▶ **Prompt**:
Print each entry in full, word for word, with no pictures in the result.
##### Material provided
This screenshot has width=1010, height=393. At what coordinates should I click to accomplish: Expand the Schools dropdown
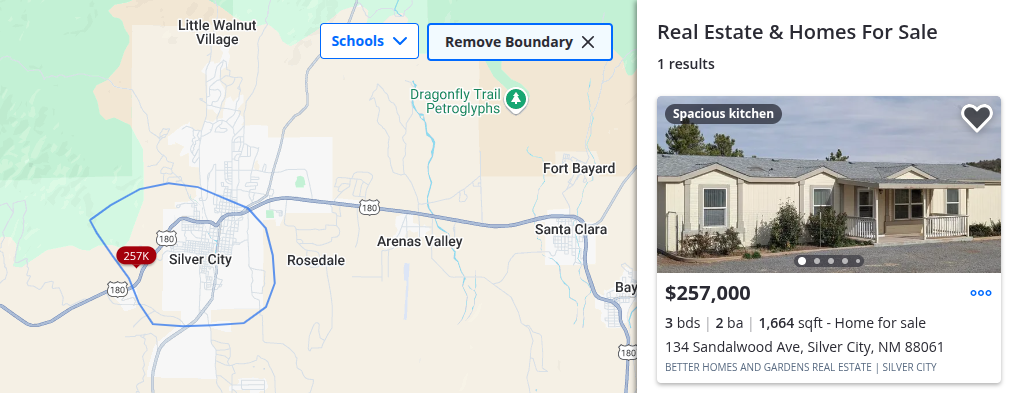click(x=369, y=41)
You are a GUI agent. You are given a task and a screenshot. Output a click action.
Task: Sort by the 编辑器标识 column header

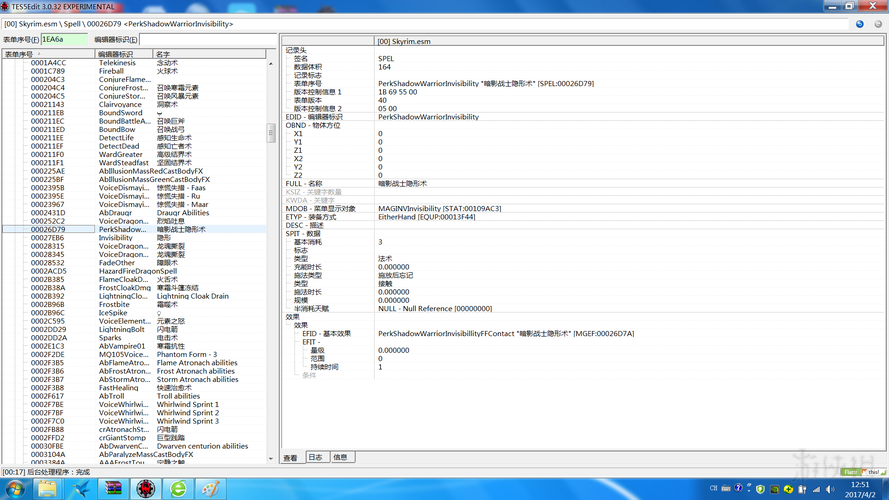click(x=123, y=54)
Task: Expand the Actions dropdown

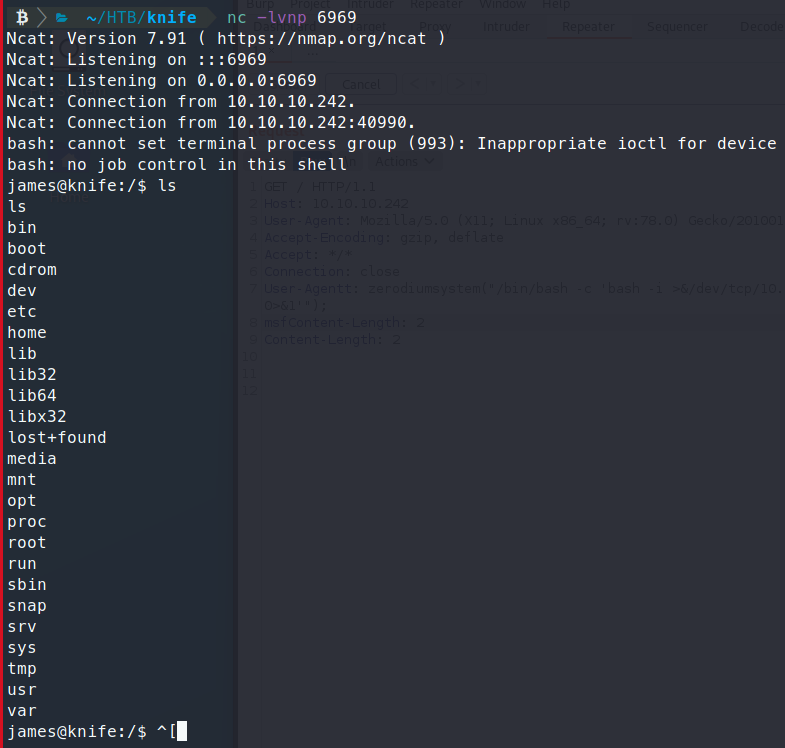Action: coord(404,161)
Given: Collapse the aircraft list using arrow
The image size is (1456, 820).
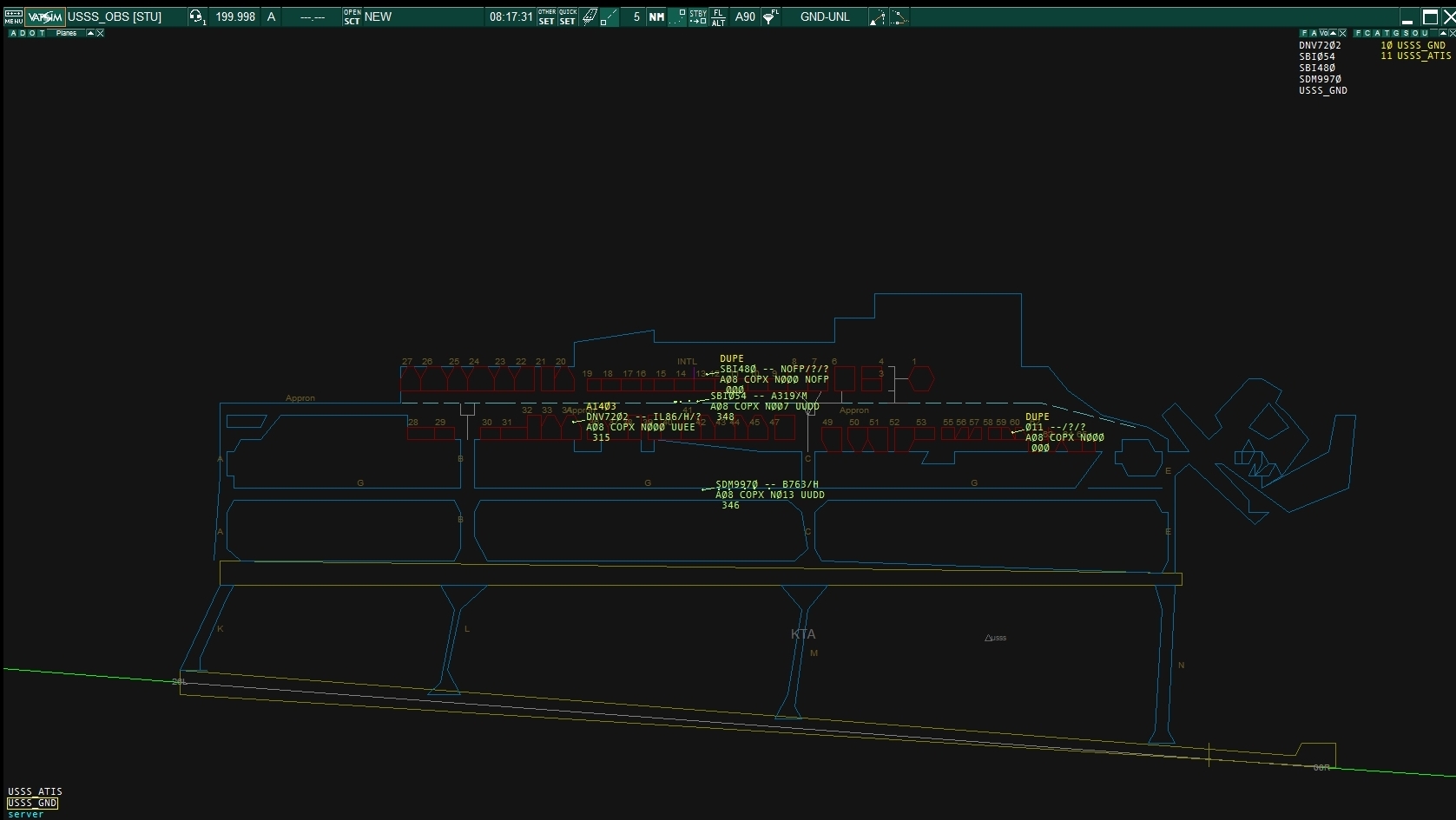Looking at the screenshot, I should [1333, 33].
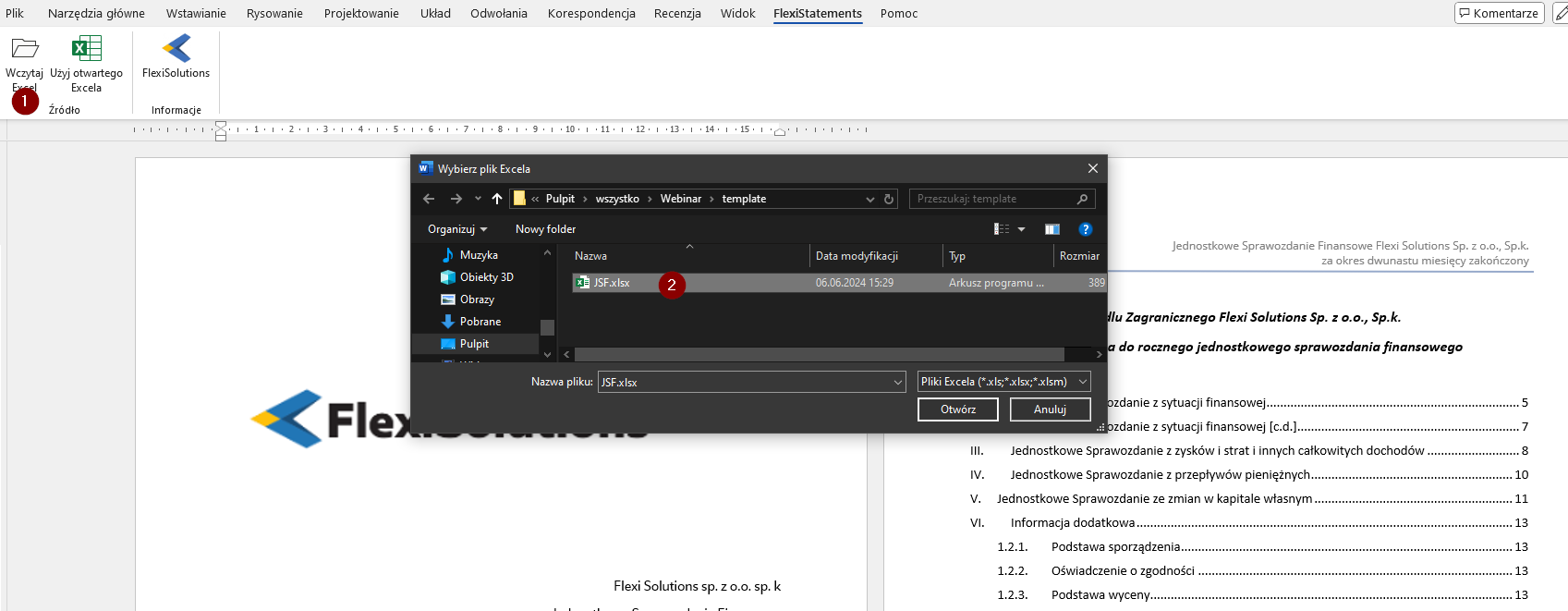Image resolution: width=1568 pixels, height=611 pixels.
Task: Switch to the Wstawianie ribbon tab
Action: pyautogui.click(x=196, y=13)
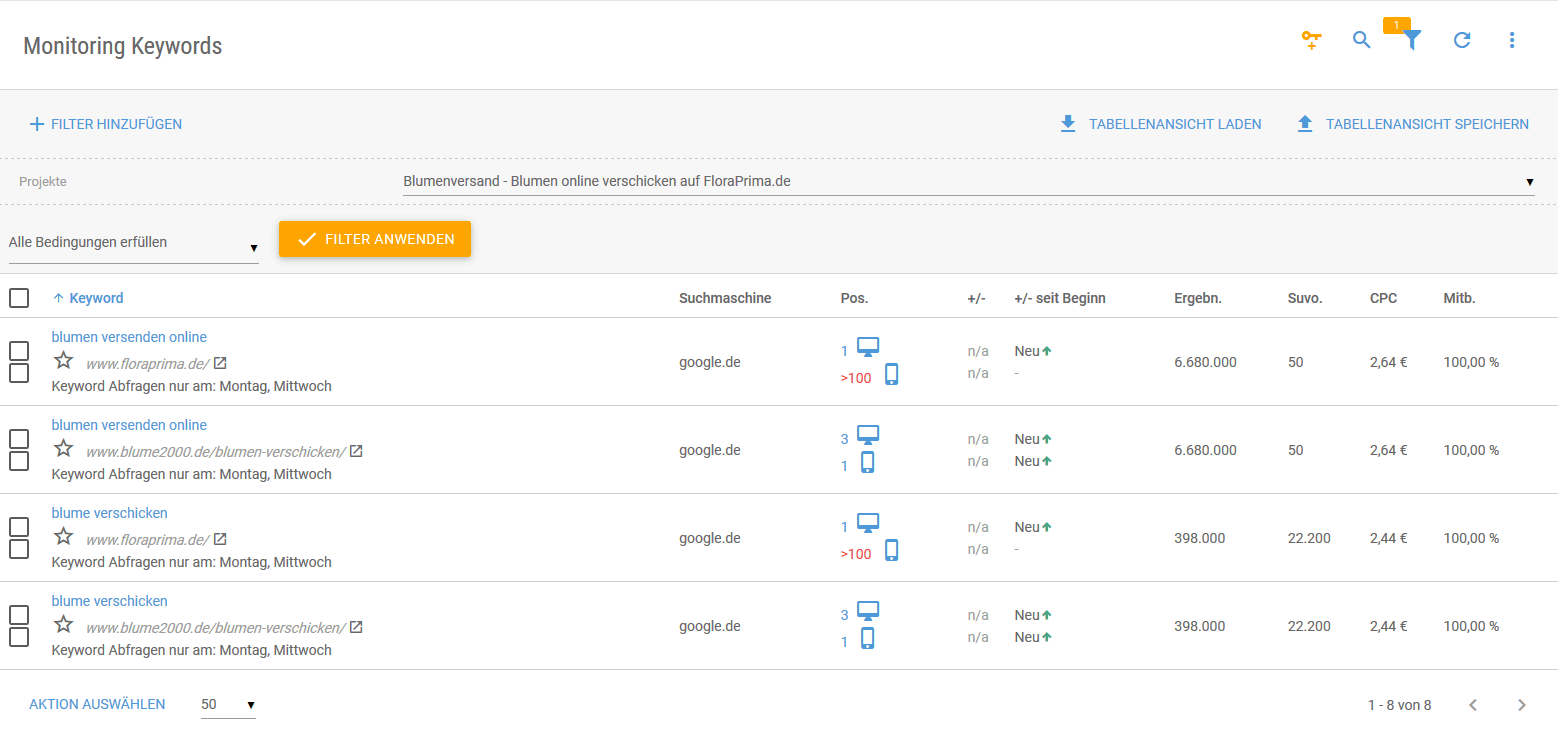Open the search via the magnifier icon
Screen dimensions: 1558x740
(x=1361, y=40)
##########
▶ **Response area**:
This screenshot has width=1010, height=393. At what coordinates should I click to accomplish: Expand the Schools dropdown
click(x=369, y=41)
You are a GUI agent. You are given a task and a screenshot. Output a click action.
Task: Sort by the 编辑器标识 column header

click(x=123, y=54)
Task: Expand the Actions dropdown

Action: coord(404,161)
Given: Collapse the aircraft list using arrow
The image size is (1456, 820).
Looking at the screenshot, I should [1333, 33].
Image resolution: width=1568 pixels, height=611 pixels.
Task: Switch to the Wstawianie ribbon tab
Action: pyautogui.click(x=196, y=13)
Open the search via the magnifier icon
Screen dimensions: 1558x740
(x=1361, y=40)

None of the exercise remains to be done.